Direct2D Part Deux : 2 Direct 2 Furious

Hey everyone-

I revisited the Windows Direct2D renderer recently and I think it’s in pretty good shape now; see the previous thread for more context.

I was stuck on the window resizing before, but I believe I’ve finally found a good solution. The trick was to use Direct2D on top of DirectComposition. I found this forum posting on gamedev.net:

DXGI Flip Model Flickering During Live Resize

My thanks to “jbatez”, the original poster; that was very helpful.

If you’d like to check it out, I made a music visualizer VST plugin that can switch between software rendering and Direct2D. Here’s the repository with build instructions and examples:

Direct2D Demo Plugin

How well does it work?

Pretty well. CPU usage is much lower in Direct2D mode and text looks very nice. Plus, you can paint on-demand from a timer callback, VBlankAttachment callback, or a dedicated thread, which makes a big difference for animation.

What’s different now?

The Direct2D renderer is now disabling the redirection surface used for old-school GDI painting and is instead rendering to a DirectComposition visual that fills the entire window.

The Direct2D renderer requires Direct2D 1.2 (Windows 8.1 or later).

Other changes:

  • Implemented partial window repainting using dirty rectangles
  • DPI scaling is now done by the Direct2D device context
  • Fixed restoring the Direct2D color brush opacity when restoring the saved state
  • Added support for variable refresh rate displays (https://learn.microsoft.com/en-us/windows/win32/direct3ddxgi/variable-refresh-rate-displays)
  • Fixed drawGlyph with gradient brush
  • Each window now has its own DirectX factory to avoid the global Direct2D lock (cleaned up all sorts of lock contention delays)

Is it a big improvement over the software renderer?

The software renderer is great; you can run at 60 FPS in a 1000x1000 window and it keeps up just fine. Here’s a screenshot of the plugin doing just that:

However, the software renderer starts to struggle with a larger window; for example, here’s 3440x1350 window at 60 FPS:

Zooming in on the statistics in the lower left corners shows:

Software-renderer-big-stats

It’s hitting around 50 FPS; rendering each frame is taking about 90% of the frame time on average. That means the message thread is mostly busy painting.

Now here’s the same window in Direct2D mode:

Direct2D-big-60FPS-stats

It’s easily keeping up at 60 FPS; rendering is now taking about 11% of each frame.

And here’s Direct2D at 120 FPS:

Direct2D-big-120FPS

Performance will, of course, be highly dependent on your CPU & GPU.

That’s just a single window. What if you have lots of windows at once?

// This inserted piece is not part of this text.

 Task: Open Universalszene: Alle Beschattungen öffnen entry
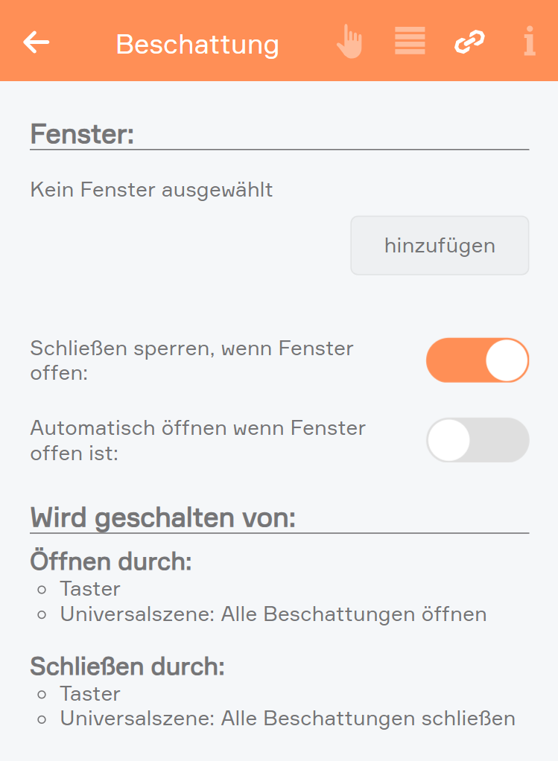(273, 614)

Good question. Here’s 20 instances of the plugin rendering butter-smooth Direct2D at 100 FPS in the JUCE plugin host:

Zooming in the stats:

The frame rate could probably go higher; in this case, the the threaded renderer is driven by the WASAPI 10 msec block size, so 100 Hz is the practical limit.

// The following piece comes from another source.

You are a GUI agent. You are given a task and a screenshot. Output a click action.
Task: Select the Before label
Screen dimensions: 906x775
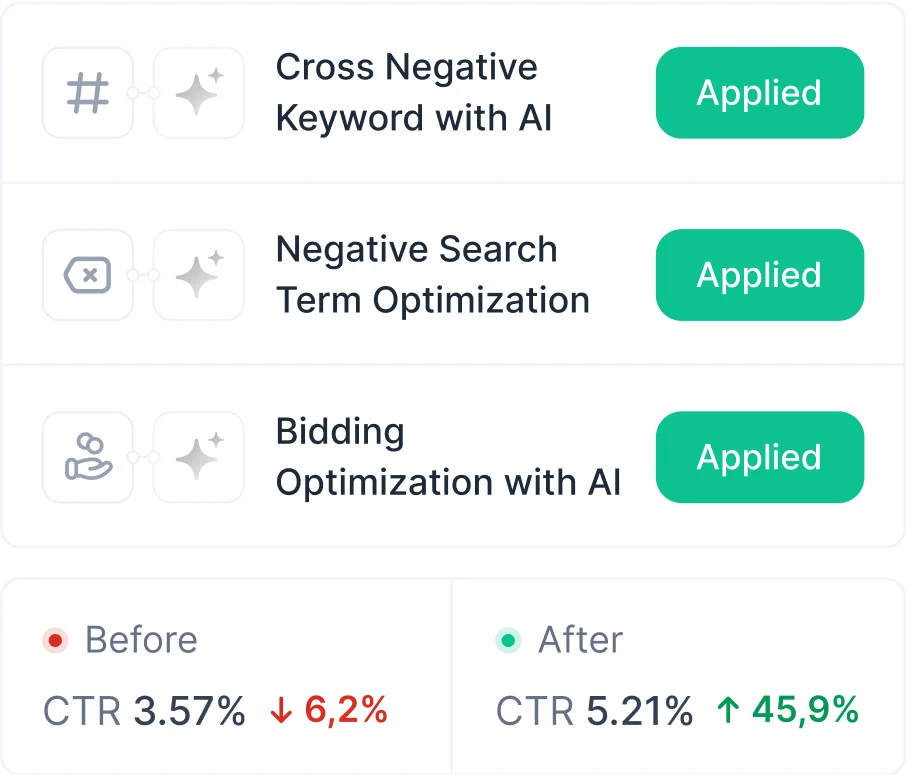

The software renderer in this case will handle about 30 FPS and cannot keep up at 60 FPS.

You can also get 60 FPS with Direct2D painting on the message thread painting in the VBlankAttachment callback, but it’s entirely possible to clog the message thread and render the app unresponsive.

Still seems like it’s using a lot of CPU even in Direct2D mode - is that the best we can do?

Even in Direct2D mode, the juce Graphics class still does significant work in software before calling the LowLevelGraphicsContext. For example, stroking a complex Path often involves the Graphics class breaking the original Path into small piecewise segments, then creating a second Path, which is then in turn passed to the low-level renderer (check out Path::addCentredArc and Graphics::strokePath). Ideally all of that work would be done in the GPU.

Also - allocating GPU resources is expensive; it’s much better to set up and reuse the same Direct2D objects (Improving the performance of Direct2D apps - Win32 apps | Microsoft Learn). Say you call Graphics::fillRoundedRectangle; the Graphics class will allocate a Path object, add a rounded rectangle to the Path, tell the renderer to draw a filled path, then free the original Path. In Direct2D mode, that Path is converted to a Geometry, which is a Direct2D GPU resource. The Geometry is then rendered and freed. That all makes path rendering much more costly than it needs to be; creating the Path takes time, the Path to Geometry conversion takes more time, and pushing the Geometry into the GPU even longer. Pre-creating, retaining, and reusing the Geometry would be much more efficient.

A JUCE LowLevelGraphicsContext really only does a few things; it can fill rectangles, fill a Path, draw an Image, draw a Line, or draw text. The rest of the methods handle clipping and transparency and such. To get better Direct2D performance, the LowLevelGraphicsContext will need to be extended to handle more drawing operations and support retained GPU resources.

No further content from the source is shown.